Peter Wherrett, then racer and later immensely gifted automotive TV broadcaster covered the meeting for Max Stahl’s monthly Australian motor racing bible ‘Racing Car News’, his account brings the thrilling weekends racing to life.

‘The feature event in the nine race program was the 1967 NSW Championship for Racing Cars…it was a thriller but disappointing as well…Geoghegan and Harvey were installing new engines and were indisposed…Then right there on the grid…poor Greg Cusack and his team pushed and shoved the Brabham all over the place, but the big Repco V8 refused to start’.
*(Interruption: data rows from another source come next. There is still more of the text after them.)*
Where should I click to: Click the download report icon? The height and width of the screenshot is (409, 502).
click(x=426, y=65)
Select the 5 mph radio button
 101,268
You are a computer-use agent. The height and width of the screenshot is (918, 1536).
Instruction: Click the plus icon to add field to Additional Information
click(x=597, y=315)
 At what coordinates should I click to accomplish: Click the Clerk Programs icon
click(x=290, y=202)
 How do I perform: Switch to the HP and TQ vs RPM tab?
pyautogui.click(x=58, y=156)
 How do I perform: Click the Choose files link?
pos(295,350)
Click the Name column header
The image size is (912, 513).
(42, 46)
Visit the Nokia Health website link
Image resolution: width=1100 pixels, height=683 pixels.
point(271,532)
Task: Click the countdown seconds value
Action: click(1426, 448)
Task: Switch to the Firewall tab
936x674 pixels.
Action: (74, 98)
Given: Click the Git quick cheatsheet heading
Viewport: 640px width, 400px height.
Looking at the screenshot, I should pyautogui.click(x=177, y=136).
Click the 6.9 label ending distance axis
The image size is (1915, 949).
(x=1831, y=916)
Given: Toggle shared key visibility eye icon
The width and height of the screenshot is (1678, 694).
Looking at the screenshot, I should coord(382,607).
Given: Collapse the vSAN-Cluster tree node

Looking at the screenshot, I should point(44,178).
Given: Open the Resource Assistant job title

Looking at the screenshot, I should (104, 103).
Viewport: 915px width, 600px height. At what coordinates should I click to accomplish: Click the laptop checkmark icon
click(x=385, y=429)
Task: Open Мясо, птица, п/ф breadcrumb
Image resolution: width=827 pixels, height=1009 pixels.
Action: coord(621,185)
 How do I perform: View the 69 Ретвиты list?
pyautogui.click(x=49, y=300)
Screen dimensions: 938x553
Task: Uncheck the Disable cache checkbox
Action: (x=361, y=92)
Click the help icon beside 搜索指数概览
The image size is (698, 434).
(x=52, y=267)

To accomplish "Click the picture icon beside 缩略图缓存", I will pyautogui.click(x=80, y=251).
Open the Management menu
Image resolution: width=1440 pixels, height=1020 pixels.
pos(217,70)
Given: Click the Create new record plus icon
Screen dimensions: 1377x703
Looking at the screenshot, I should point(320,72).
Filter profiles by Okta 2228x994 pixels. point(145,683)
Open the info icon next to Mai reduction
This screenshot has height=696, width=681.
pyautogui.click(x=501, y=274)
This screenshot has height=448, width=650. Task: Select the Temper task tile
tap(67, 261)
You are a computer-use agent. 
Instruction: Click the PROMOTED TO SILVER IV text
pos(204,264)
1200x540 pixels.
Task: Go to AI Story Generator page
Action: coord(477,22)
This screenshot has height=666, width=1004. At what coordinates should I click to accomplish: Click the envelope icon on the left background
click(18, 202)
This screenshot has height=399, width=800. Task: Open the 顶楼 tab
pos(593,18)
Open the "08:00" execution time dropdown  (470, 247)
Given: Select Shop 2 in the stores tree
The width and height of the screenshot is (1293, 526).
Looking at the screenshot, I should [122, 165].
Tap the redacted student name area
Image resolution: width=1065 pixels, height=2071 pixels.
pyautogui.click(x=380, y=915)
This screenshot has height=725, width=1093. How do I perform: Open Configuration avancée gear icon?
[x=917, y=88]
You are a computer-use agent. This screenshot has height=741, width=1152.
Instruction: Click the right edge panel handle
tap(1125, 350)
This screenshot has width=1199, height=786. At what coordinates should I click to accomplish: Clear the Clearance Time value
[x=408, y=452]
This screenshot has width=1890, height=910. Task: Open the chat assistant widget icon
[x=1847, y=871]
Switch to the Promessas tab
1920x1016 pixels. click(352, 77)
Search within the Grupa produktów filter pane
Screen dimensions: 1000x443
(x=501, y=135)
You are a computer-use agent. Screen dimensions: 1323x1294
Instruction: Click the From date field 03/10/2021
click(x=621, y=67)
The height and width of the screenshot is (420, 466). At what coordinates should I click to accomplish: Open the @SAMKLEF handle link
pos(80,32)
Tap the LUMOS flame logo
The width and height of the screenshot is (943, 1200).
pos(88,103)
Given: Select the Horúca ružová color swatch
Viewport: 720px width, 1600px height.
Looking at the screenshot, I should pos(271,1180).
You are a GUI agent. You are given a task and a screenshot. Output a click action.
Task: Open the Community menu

‘Bartlett had pole after his fabulous practice time, but there was determination written clearly all over Spencer Martin’s face. When the flag dropped they raced neck and neck for Hell Corner. Since Bartlett had the inside running he also had the advantage and was first out but accelerating away up Mountain Straight Martin again drew alongside. Up and over the mountain they raced with Bartlett leading Martin by the depth of his tread.’

‘Down Conrod and into the braking area it was still Bartlett, now by a car’s length , as they crossed the line after a standing lap of 2:21.3, already 4.4 seconds inside the lap record. Martin again caught up going up the hill but once more it was Bartlett who led down Conrod.’

‘Those who saw them said none have ever gone down the Esses like this pair. Bartlett, particularly was breathtaking!’

‘It seemed he simply twitched the car from one corner to the next, setting the booming Brabham up in the middle of one corner so that it was as near as possible to be spot on line for the one following, and then upsetting the whole thing in the middle of the corner so that he would be right for the next one and so on.’

‘Already way back in the field Max Stewart led the 1500’s…F2 Rennmax…Phil West 1100 Brabham running in close company with Alton Boddenberg in the Lotus 32’.

Start of the championship race- not quite because Greg Cusack’s red Brabham BT23A Repco is on row 2 and he didn’t start so its a preliminary. KB on pole, Spencer alongside- Brabham BT11A’s times 2, Niel Allen, Elfin 400 Chev at left, behind him is Bob Jane, Elfin 400 Repco, then Cusack alongside and the Rennmax Ford with the driver well into the airstream is Big Max- Stewart, and the rest (unattributed)

(P Maslen)

Brian Caldersmith’s wonderful painting of the battle

‘But it was the Bartlett-Martin duel which was drawing the attention of the masses. Bartlett’s second lap put him 30 yards in front and this was not surprising when it was announced that the lap record was now  2:17.4. Too much!’.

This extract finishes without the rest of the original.